> [AIM]
Rewrite the records from the start through the line containing "button to dismiss", swapping "Describe" for "Explain" and leaving everything else as it is.

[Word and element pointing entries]
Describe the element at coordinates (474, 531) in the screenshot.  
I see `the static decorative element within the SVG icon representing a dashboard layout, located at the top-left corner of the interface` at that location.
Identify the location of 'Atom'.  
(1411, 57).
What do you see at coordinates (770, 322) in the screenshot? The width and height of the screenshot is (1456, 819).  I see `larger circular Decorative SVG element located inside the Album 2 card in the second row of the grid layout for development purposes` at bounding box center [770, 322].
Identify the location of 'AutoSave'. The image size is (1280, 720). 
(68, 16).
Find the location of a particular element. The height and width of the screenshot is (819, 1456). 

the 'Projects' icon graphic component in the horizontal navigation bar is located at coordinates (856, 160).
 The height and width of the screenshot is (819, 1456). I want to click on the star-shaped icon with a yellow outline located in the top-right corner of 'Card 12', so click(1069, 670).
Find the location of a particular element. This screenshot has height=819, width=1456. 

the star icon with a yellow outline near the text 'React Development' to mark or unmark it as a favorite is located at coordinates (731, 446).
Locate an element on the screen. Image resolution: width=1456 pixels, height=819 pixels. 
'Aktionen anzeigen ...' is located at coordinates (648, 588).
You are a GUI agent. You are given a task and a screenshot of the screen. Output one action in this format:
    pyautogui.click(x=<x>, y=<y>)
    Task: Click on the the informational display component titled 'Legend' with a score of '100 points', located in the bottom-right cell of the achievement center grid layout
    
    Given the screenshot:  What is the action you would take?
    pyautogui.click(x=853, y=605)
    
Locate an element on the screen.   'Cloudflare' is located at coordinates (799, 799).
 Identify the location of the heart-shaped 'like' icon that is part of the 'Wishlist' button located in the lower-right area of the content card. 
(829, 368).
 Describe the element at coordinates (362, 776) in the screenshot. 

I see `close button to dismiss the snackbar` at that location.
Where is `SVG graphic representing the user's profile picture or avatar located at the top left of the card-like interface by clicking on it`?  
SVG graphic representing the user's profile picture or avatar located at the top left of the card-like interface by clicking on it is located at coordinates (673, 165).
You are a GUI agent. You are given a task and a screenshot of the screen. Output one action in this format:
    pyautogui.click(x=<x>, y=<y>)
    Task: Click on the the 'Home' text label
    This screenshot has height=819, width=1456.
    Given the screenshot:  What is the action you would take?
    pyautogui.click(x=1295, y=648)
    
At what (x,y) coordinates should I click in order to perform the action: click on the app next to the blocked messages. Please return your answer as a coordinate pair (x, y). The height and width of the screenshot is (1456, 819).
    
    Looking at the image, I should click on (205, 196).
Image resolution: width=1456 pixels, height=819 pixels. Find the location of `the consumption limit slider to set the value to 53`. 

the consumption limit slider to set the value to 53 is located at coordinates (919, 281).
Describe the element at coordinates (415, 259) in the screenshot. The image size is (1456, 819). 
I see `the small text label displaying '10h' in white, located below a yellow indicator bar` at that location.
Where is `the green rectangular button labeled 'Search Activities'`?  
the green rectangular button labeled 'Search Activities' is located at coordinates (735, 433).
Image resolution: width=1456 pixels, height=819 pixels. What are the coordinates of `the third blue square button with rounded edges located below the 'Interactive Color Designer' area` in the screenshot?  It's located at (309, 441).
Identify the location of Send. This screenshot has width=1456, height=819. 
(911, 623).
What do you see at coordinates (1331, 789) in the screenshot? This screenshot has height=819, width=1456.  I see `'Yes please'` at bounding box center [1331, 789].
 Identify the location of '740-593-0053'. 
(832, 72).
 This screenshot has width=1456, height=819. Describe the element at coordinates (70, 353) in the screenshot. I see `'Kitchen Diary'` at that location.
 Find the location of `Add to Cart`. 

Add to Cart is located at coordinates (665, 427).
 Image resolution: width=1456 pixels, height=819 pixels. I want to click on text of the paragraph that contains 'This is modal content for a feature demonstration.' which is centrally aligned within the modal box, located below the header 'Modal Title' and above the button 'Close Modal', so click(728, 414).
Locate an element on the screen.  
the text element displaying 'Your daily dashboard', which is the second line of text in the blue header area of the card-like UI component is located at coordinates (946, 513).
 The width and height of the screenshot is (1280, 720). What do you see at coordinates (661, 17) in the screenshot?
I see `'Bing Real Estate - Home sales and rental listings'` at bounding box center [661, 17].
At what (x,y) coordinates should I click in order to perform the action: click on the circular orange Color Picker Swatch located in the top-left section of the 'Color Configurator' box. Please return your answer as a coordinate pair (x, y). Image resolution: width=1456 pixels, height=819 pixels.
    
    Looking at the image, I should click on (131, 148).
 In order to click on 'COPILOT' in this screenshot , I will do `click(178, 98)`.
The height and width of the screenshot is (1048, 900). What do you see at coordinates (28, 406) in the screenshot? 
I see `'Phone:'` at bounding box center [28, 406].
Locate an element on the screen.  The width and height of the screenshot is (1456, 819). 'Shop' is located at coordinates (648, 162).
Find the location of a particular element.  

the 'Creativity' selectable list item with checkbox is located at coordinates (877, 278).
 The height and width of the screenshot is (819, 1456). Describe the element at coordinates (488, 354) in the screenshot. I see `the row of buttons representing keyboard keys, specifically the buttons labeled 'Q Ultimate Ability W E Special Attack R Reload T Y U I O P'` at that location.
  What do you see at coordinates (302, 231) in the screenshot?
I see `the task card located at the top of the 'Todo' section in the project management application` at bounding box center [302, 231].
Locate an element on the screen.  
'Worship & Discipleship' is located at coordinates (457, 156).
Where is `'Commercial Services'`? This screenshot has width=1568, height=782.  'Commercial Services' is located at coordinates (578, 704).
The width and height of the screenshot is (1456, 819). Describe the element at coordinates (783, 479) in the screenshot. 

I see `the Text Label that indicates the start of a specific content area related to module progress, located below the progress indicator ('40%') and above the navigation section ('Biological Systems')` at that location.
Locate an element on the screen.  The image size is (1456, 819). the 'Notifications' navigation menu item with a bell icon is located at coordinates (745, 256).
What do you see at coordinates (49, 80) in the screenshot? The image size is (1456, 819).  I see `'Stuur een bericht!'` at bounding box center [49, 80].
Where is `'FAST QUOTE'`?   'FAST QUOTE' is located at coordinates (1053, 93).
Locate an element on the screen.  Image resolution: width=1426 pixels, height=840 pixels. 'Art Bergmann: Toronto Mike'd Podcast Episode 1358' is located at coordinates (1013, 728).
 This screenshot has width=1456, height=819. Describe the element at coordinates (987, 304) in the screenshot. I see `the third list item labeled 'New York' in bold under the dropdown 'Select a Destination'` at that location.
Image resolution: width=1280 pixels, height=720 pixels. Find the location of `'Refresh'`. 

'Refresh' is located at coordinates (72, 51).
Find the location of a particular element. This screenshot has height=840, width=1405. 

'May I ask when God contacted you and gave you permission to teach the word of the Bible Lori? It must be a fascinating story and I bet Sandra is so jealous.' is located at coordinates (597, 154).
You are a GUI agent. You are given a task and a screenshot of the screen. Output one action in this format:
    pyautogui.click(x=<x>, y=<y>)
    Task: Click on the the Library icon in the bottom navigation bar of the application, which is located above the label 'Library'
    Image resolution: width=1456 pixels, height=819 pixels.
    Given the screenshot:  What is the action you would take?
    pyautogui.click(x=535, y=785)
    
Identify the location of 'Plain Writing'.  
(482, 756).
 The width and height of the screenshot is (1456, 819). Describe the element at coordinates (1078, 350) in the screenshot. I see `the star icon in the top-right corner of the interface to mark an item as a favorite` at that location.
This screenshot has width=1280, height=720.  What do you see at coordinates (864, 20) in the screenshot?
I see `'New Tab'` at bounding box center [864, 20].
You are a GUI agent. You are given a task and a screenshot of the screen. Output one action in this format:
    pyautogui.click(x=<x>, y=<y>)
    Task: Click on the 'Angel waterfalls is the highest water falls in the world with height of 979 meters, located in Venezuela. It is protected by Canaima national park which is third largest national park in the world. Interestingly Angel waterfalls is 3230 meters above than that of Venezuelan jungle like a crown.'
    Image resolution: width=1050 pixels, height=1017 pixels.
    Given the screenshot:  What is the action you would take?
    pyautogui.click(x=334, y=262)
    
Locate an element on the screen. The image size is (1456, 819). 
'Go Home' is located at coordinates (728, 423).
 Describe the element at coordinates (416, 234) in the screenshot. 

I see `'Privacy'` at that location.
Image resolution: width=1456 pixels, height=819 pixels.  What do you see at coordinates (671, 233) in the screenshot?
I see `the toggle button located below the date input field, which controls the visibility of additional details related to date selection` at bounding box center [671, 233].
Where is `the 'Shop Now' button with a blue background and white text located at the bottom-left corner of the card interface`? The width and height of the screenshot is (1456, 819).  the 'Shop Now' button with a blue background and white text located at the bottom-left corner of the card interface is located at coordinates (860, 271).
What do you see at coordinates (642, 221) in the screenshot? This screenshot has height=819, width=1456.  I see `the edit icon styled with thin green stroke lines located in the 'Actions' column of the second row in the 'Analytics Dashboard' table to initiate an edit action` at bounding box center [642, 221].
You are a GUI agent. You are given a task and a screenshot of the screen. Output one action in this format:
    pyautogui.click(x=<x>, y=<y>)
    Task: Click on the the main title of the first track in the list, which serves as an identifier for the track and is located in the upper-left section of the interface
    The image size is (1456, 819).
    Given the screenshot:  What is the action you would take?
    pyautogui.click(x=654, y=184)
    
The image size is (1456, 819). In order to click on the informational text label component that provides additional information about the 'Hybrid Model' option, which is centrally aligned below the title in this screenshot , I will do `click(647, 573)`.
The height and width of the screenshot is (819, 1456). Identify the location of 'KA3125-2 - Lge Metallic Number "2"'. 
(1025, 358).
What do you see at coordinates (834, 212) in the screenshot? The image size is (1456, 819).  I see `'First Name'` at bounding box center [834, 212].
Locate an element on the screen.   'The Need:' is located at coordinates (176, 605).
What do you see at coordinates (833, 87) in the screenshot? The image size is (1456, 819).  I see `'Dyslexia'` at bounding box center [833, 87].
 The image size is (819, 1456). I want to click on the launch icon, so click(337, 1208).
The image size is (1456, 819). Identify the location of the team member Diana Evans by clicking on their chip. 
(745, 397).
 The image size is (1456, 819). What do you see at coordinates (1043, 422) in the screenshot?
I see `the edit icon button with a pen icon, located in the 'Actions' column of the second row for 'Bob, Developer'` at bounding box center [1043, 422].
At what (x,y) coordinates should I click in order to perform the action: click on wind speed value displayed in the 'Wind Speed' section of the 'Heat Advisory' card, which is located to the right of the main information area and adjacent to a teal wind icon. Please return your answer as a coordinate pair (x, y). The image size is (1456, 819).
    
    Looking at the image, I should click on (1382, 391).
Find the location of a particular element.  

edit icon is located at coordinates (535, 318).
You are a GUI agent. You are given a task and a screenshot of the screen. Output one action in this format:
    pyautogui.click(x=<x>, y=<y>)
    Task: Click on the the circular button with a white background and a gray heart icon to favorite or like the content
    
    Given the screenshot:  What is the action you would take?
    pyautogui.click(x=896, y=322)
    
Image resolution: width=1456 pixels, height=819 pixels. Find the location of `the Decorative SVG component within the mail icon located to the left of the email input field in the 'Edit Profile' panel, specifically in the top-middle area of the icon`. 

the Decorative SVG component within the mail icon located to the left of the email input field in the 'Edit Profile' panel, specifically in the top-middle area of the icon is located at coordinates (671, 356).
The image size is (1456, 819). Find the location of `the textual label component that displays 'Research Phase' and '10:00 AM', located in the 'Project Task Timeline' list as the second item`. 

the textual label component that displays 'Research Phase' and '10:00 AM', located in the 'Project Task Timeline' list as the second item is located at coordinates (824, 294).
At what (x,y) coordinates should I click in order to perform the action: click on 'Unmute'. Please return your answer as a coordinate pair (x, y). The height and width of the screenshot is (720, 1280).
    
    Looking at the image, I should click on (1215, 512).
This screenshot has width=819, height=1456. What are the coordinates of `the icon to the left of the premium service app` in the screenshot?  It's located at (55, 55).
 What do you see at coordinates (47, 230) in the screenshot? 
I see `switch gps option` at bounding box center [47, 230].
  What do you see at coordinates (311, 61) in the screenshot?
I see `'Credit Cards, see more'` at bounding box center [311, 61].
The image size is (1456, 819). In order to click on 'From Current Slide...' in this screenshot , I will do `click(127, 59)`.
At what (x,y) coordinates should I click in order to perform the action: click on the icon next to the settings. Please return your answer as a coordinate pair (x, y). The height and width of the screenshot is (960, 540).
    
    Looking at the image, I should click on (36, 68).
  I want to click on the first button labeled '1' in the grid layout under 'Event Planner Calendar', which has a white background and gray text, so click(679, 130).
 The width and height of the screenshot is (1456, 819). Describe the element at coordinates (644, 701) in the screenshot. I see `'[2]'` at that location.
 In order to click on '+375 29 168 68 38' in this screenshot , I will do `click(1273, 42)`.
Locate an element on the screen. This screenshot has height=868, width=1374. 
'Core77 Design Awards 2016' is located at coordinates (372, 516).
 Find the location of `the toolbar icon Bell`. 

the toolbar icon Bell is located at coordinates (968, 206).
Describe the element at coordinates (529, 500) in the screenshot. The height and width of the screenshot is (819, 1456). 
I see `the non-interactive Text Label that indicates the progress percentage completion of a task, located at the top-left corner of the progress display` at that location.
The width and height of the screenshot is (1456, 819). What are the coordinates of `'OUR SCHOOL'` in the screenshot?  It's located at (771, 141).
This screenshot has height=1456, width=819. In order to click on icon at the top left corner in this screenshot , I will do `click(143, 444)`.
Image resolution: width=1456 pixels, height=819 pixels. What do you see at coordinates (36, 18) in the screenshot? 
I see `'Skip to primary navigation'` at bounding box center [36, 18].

> [SOLUTION FOR THIS TASK]
Explain the element at coordinates (474, 531) in the screenshot.  
I see `the static decorative element within the SVG icon representing a dashboard layout, located at the top-left corner of the interface` at that location.
Identify the location of 'Atom'.  
(1411, 57).
What do you see at coordinates (770, 322) in the screenshot? The width and height of the screenshot is (1456, 819).  I see `larger circular Decorative SVG element located inside the Album 2 card in the second row of the grid layout for development purposes` at bounding box center [770, 322].
Identify the location of 'AutoSave'. The image size is (1280, 720). 
(68, 16).
Find the location of a particular element. The height and width of the screenshot is (819, 1456). 

the 'Projects' icon graphic component in the horizontal navigation bar is located at coordinates (856, 160).
 The height and width of the screenshot is (819, 1456). I want to click on the star-shaped icon with a yellow outline located in the top-right corner of 'Card 12', so click(1069, 670).
Find the location of a particular element. This screenshot has height=819, width=1456. 

the star icon with a yellow outline near the text 'React Development' to mark or unmark it as a favorite is located at coordinates (731, 446).
Locate an element on the screen. Image resolution: width=1456 pixels, height=819 pixels. 
'Aktionen anzeigen ...' is located at coordinates (648, 588).
You are a GUI agent. You are given a task and a screenshot of the screen. Output one action in this format:
    pyautogui.click(x=<x>, y=<y>)
    Task: Click on the the informational display component titled 'Legend' with a score of '100 points', located in the bottom-right cell of the achievement center grid layout
    
    Given the screenshot:  What is the action you would take?
    pyautogui.click(x=853, y=605)
    
Locate an element on the screen.   'Cloudflare' is located at coordinates (799, 799).
 Identify the location of the heart-shaped 'like' icon that is part of the 'Wishlist' button located in the lower-right area of the content card. 
(829, 368).
 Explain the element at coordinates (362, 776) in the screenshot. 

I see `close button to dismiss the snackbar` at that location.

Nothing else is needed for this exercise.